The Stat of the Health News site reported that the administration had concerns about Weldon's long history of the criticism of vaccine and had drawn its nomination on Thursday morning. Axios initially reported that his nomination was scrapped.

In an explanation of CBS News, Weldon said that his nomination had been pulled because of the opposition by the Republican US Susan Susan Collins, R-Main, and Bill Cassidy, R-La.

He also accused “Big Pharma” for his distance.

Weldon's medical office said he was not available for an interview on Thursday.

The decision to withdraw Weldon's name came in the middle of a growing measles outbreak in the United States, which already cost the lives of two people and widespread bird flu infections in chickens and cattle.

Trump's appointment of Weldon was celebrated by activists who spoke out against most routine vaccines in childhood, including measles and rubella.

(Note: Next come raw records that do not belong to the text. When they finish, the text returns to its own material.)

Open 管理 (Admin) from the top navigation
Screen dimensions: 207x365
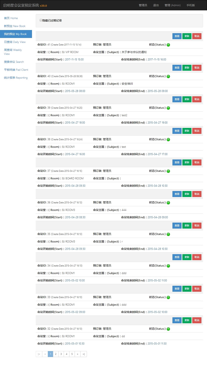pyautogui.click(x=172, y=5)
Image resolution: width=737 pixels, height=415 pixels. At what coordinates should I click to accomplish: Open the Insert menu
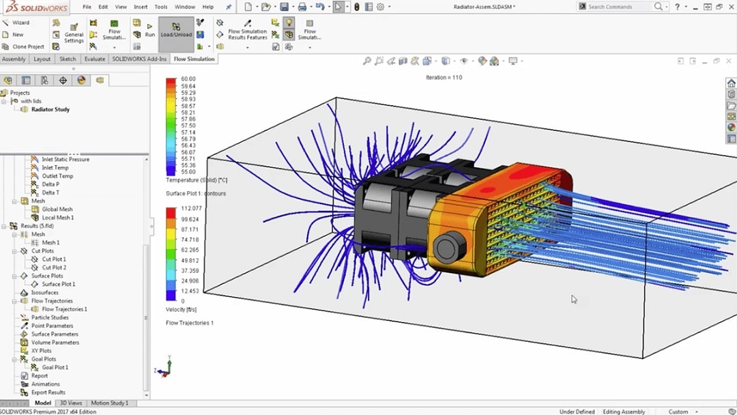point(141,7)
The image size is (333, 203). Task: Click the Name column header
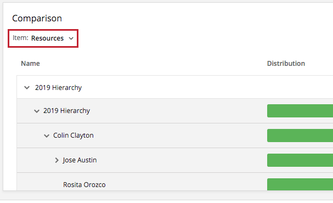coord(30,64)
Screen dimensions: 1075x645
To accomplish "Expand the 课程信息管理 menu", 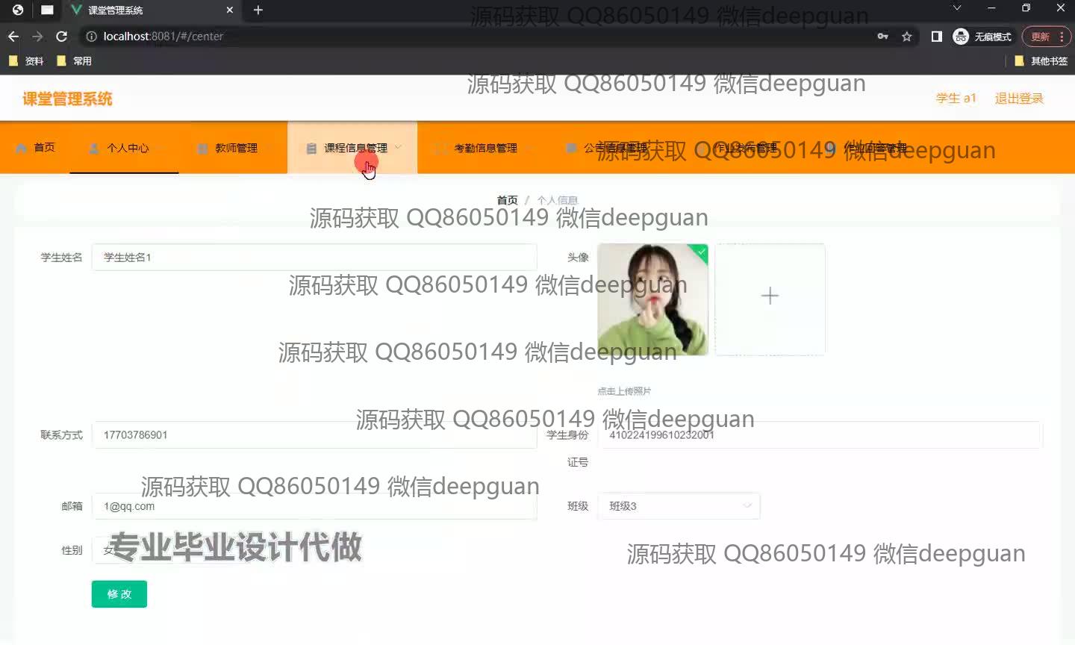I will 355,148.

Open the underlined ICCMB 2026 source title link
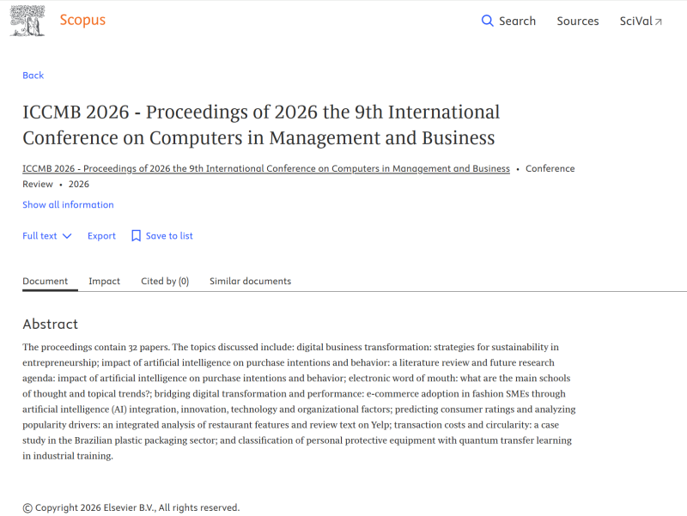pyautogui.click(x=266, y=168)
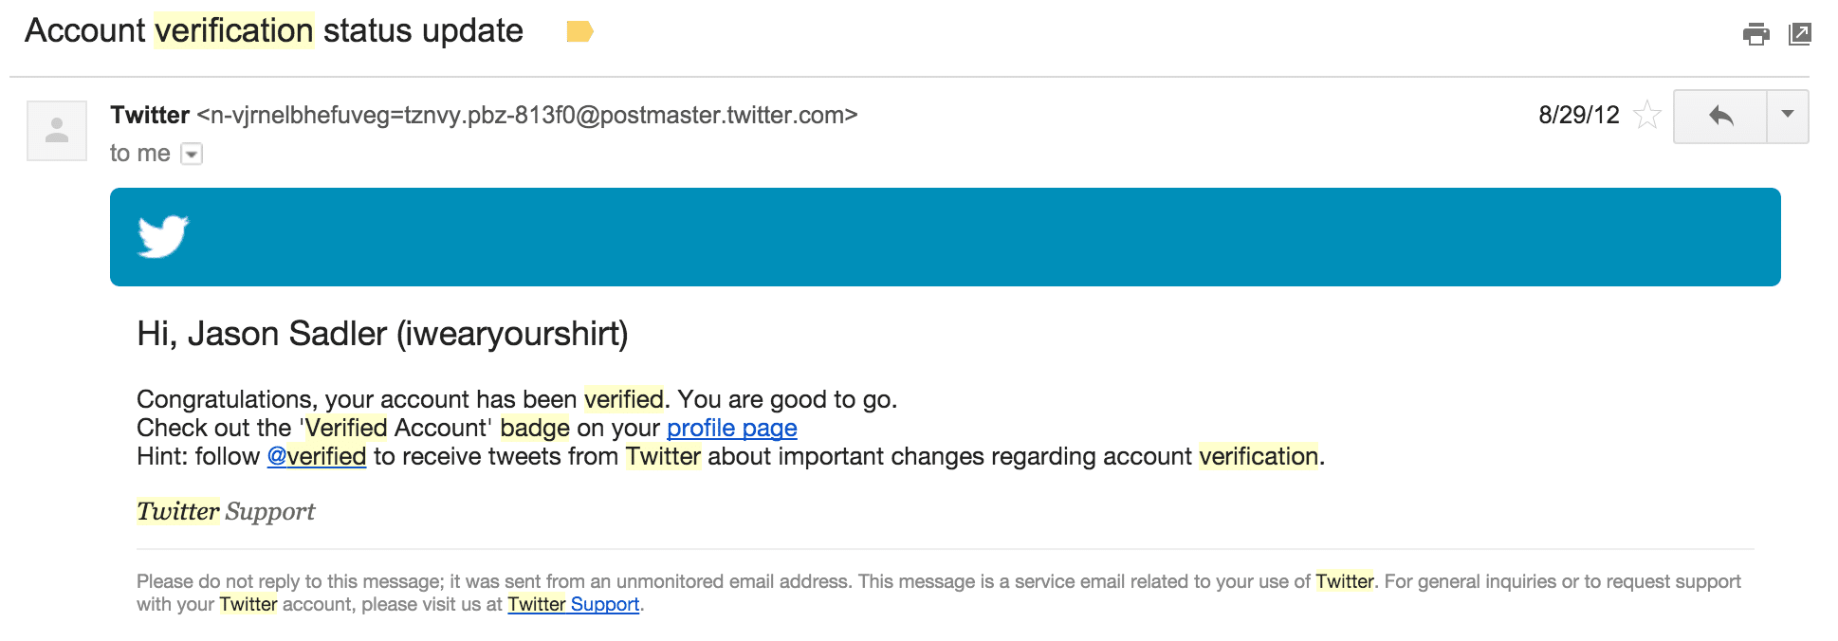Visit the Twitter Support link in the footer

pyautogui.click(x=573, y=605)
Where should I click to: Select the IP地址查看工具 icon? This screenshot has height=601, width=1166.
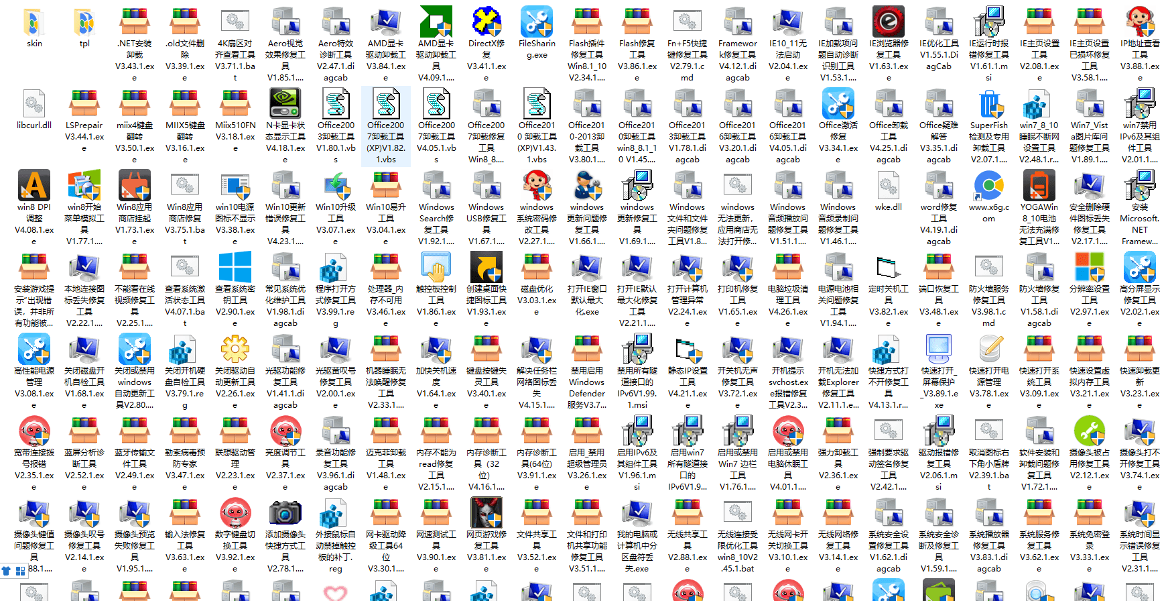1140,23
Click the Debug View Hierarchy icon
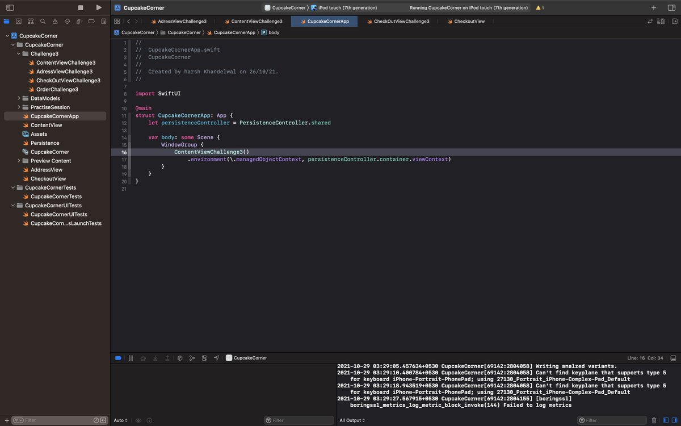This screenshot has height=426, width=681. click(180, 358)
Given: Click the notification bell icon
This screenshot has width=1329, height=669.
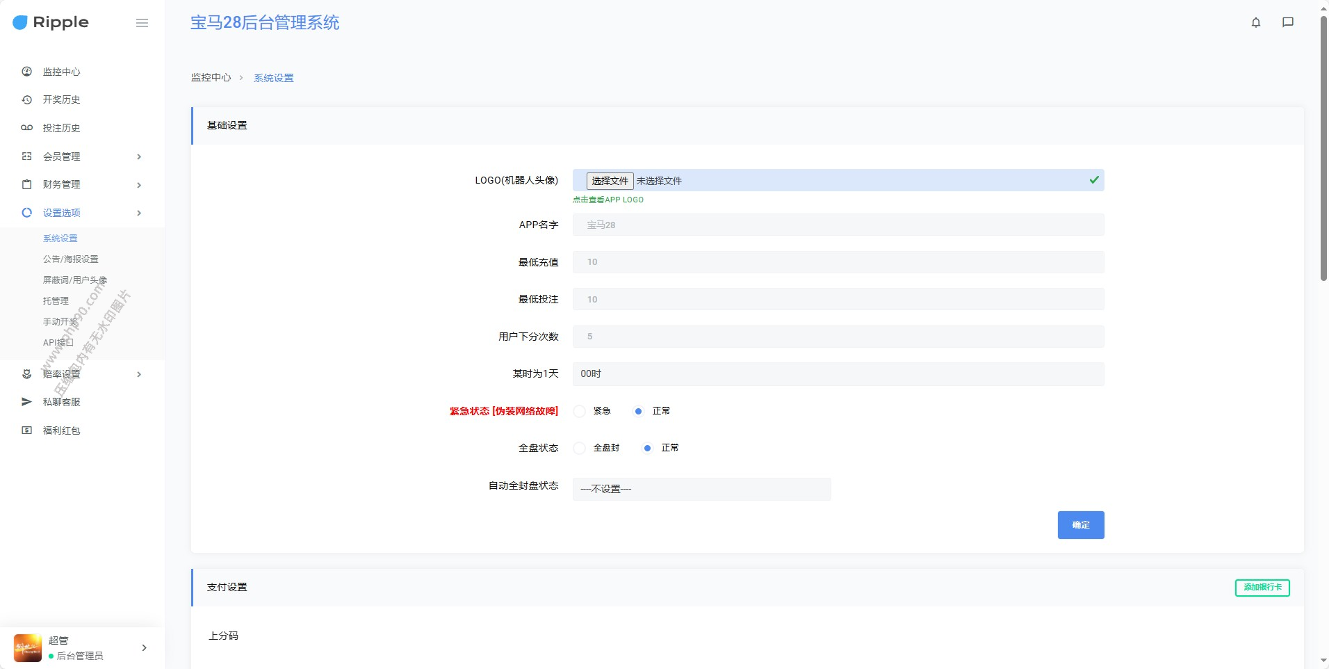Looking at the screenshot, I should [1255, 22].
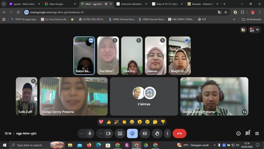
Task: Toggle closed captions button
Action: point(145,133)
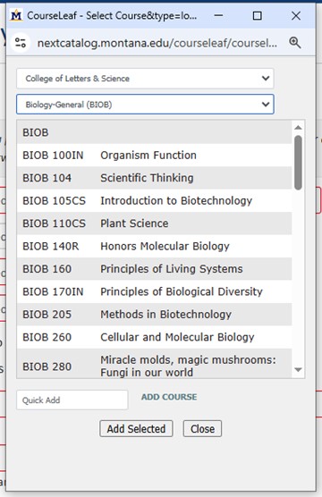
Task: Click the Add Selected button
Action: pyautogui.click(x=136, y=429)
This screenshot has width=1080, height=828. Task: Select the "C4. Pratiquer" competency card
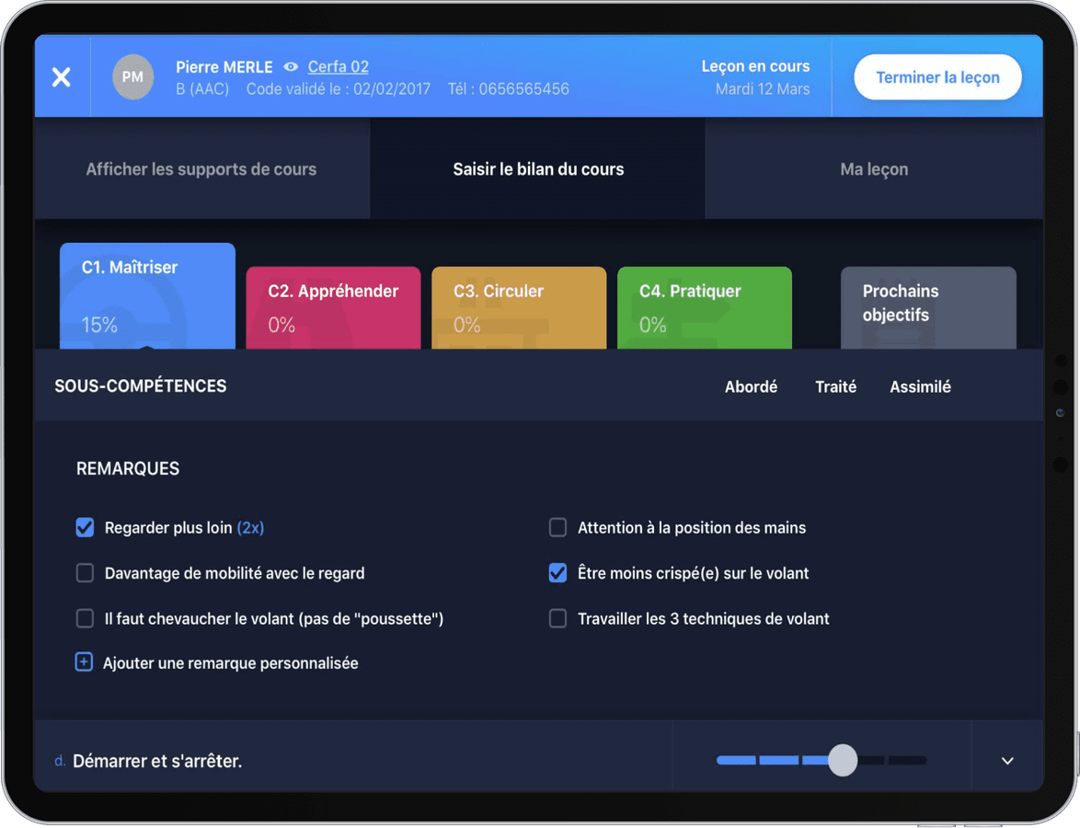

“He is one of us !!” wrote the co-director of the anti-vaccine group Mississippi parents for vaccine rights on Facebook. “Dream becomes true.”

Weldon, a doctor in Florida before his election to the congress in 1994 and who now has an internal medical practice in Malabar, said in his explanation that he was not “anti-Vax”.

“More than twenty years ago, while in the congress I made some concerns about the security of children in childhood, Collins' employees suddenly got over it for some reason,” he wrote.

Weldon, co-founder of the Congress's autism caucus, introduced the “mercury-free vaccine law” in 2007 to restrict the use of the conservative thiomer into vaccines. The draft law died in the committee. The Thiomer was largely removed from vaccines in the early 2000s, although it is still used in some annual flu vaccinations.

The CDC, which is currently being headed by the incumbent director Susan Monarez, announced this month that she would initiate another study of alleged connections to vaccines and autism, although numerous studies do not find a link.

Robert F. Kennedy Jr., the Ministry of Health and Human Service Secretary, has an even more extensive background to Avaccine.

Kennedy believed that Weldon was not ready to take on the tasks of the CDC director, Axios reported, although Weldon claimed that RFK was “very upset” at his distance.

“He said I was the perfect person for the job,” Weldon wrote.

Kennedy has given mixed messages about measles vaccines since his confirmation last month.

He said the shots “not only protect individual children from measles, but also to the immunity of the community.”

However, he also said Fox News that federal health officers “also look at our vaccine -injured children and look them into their eyes” and to enter dubious claims that the people affected the most “not good nutrition” or “a good training program”.